Les mesures XANES de bois immergé
Les premières mesures XANES de bois immergé ont porté sur l’état chimique du soufre. En effet, les composés soufrés qui se sont accumulés dans le bois pendant son immersion constituent une véritable menace aujourd’hui.
Les études ont été réalisées à différentes échelles :
- Une échelle centimétrique, avec des fragments prélevés sur différentes parties des bateaux, ainsi qu’à différentes profondeurs d’un même morceau de bois ;
- Une échelle micrométrique, c’est-à-dire l’échelle des cellules du bois, en cartographiant sur des petites coupes fines de bois, les différents composés soufrés.
La spéciation du soufre, un facteur déterminant
La spéciation du soufre est un facteur déterminant dans la conservation des épaves, car les différentes formes de soufre n’ont pas toutes la même stabilité, ni la même réactivité, dans les processus d’altération du bois. Dans l’eau de mer, les bactéries qui se nourrissent de matière organique réduisent les ions sulfates en sulfure d’hydrogène H2S. Celui-ci pénètre, sous forme dissoute, dans le bois et est transformé en composés soufrés réduits solides, tels que les thiols, R-SH (où R est une fraction organique présente naturellement dans la lignine du bois) et en sulfures de FeII, par réaction avec le fer environnant provenant notamment des rivets, des clous, des canons et boucliers à canon.
Le soufre s’est tellement accumulé au cours des siècles dans le bois du Mary Rose qu’il a été détecté à des teneurs de l’ordre du pourcent en poids (soit près de 2 tonnes). Après renflouage, le soufre réduit est lentement oxydé en acide sulfurique H2SO4. Celui-ci, s’il n’est pas traité, entraîne une hydrolyse acide des fibres de cellulose au détriment de la stabilité mécanique du bois.

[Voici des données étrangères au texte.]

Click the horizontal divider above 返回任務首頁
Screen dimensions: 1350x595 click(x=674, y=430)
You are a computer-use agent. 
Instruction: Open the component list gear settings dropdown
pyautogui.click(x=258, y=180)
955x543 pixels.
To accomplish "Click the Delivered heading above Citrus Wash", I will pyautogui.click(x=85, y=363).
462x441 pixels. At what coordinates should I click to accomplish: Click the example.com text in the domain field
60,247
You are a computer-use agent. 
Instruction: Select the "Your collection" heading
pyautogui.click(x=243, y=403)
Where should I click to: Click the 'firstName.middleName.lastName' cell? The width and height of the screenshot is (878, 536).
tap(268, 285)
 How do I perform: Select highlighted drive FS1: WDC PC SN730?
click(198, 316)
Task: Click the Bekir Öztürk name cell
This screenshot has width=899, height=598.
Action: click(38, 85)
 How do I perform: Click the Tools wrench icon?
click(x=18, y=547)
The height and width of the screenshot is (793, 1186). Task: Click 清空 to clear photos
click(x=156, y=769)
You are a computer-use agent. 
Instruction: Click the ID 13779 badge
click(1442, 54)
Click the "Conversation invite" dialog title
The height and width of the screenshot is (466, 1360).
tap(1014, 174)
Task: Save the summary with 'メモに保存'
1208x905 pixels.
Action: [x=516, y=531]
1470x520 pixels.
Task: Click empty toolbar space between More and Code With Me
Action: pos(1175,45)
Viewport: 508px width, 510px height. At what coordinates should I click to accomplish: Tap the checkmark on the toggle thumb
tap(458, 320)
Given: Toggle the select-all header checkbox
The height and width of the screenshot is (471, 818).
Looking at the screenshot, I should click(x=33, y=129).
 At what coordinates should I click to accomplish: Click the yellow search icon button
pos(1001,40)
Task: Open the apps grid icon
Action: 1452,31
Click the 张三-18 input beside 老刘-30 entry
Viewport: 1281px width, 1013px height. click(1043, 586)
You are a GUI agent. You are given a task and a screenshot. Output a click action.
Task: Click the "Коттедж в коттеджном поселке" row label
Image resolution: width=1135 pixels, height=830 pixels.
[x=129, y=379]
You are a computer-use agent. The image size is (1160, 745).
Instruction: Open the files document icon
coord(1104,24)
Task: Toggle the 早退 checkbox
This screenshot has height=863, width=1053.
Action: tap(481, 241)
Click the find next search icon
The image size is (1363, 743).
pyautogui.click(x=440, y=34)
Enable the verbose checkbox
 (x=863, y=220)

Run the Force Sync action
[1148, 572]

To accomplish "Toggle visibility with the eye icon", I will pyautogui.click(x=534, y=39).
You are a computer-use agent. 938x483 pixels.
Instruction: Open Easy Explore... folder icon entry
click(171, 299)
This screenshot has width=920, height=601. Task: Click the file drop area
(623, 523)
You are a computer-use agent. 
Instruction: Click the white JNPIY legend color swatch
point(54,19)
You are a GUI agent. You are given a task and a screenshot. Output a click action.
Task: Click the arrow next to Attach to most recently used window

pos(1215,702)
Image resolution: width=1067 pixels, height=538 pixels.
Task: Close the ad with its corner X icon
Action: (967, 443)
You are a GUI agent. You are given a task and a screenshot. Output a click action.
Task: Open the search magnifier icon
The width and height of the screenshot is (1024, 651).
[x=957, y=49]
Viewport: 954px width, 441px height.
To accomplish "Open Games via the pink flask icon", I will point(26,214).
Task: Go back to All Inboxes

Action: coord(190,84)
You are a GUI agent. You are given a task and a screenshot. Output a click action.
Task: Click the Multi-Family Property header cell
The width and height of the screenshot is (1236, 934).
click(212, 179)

Le rôle du fer dans le processus de dégradation
En parallèle aux analyses du soufre, ces études ont aussi porté sur l’état d’oxydation du fer, provenant de boucliers de canon retrouvés sur l’épave du Mary Rose. Comme indiqué précédemment, le fer peut jouer un rôle dans les processus de dégradation en formant, par réaction avec le soufre réduit, de la pyrite (FeS2), qui peut elle-même être oxydée en sulfate de fer, accompagné d’un largage acide. Il peut aussi catalyser des réactions d’oxydation du soufre, de la cellulose, mais aussi du PEG, le polyéthylène glycol, utilisé dans la conservation des bois archéologiques humides.
Ces travaux ont permis non seulement de mieux comprendre les réactions chimiques responsables des dégradations du bois, mais aussi d’élaborer de nouveaux procédés de traitement de conservation, et d’évaluer leur efficacité.
En résumé, les analyses faites sur biomatériaux s’intéressent souvent à des problèmes de dégradation, provoqués et/ou accélérés par la présence d’ions métalliques dans des réactions d’oxydo-réduction. Dans ce contexte, la mesure doit prendre en compte de possibles effets de photo-réduction, induite par les rayons X eux-mêmes au cours de l’analyse. Les analyses XAS visent aussi à évaluer l’efficacité de traitement de conservation.
Cet article est un court extrait des bases documentaires de Techniques de l’Ingénieur.
- Pour lire la suite de l’article et en savoir plus sur les processus de conservation et de dégradation, n’hésitez pas à consulter l’article « Méthodes de spectroscopie d’absorption X pour l’analyse des matériaux du patrimoine » disponible en ligne ainsi que notre base documentaire dédiée à l’art.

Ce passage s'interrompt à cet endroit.